- _Activity_
Quote word for word from the line holding "Given: Toggle the Low income level legend" to the last line below, including both, and omit any pictures.

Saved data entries
━━━━━━━━━━

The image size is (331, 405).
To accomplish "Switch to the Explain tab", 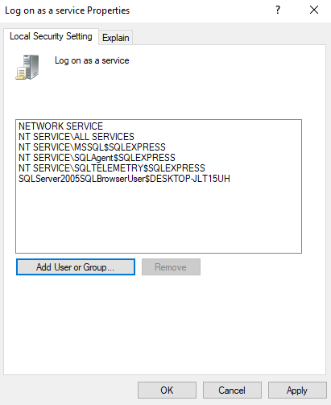I will point(116,38).
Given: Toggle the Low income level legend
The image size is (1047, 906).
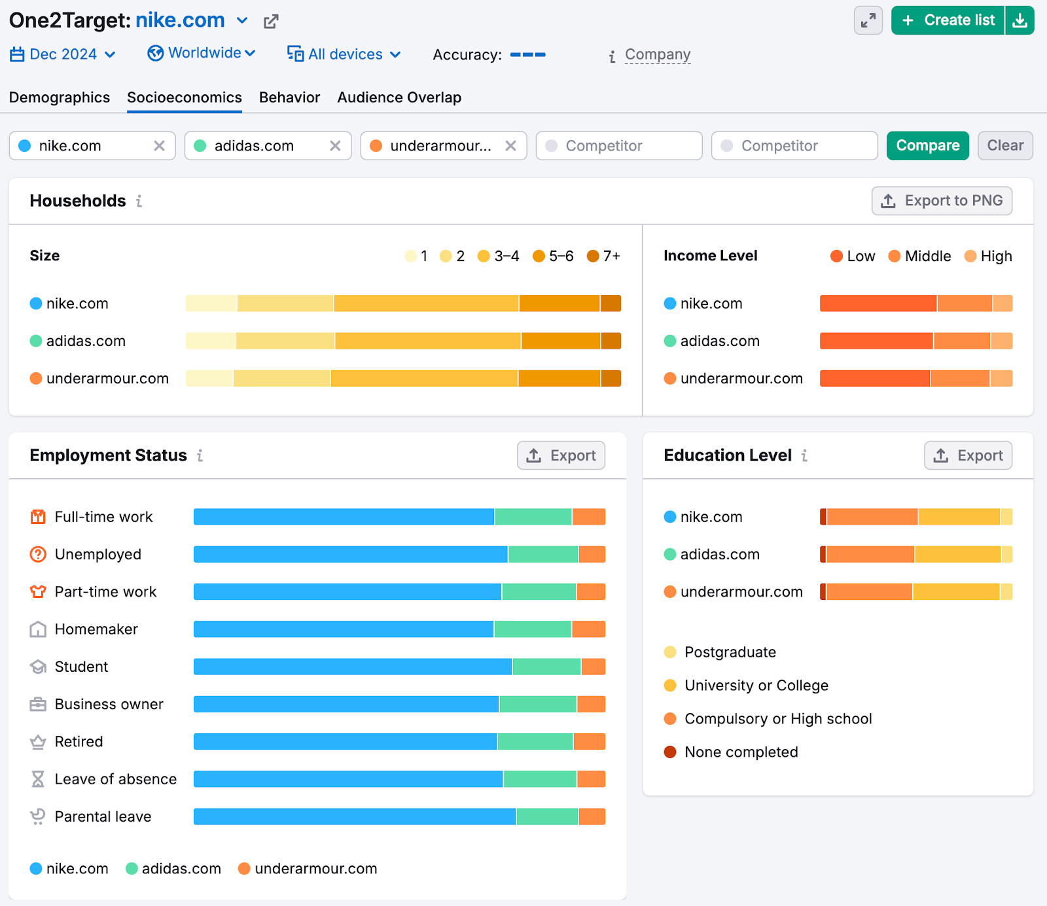Looking at the screenshot, I should (852, 256).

━━━━━━━━━━

- _Completed exercise_
Given: Toggle the Low income level legend
The image size is (1047, 906).
Looking at the screenshot, I should (852, 256).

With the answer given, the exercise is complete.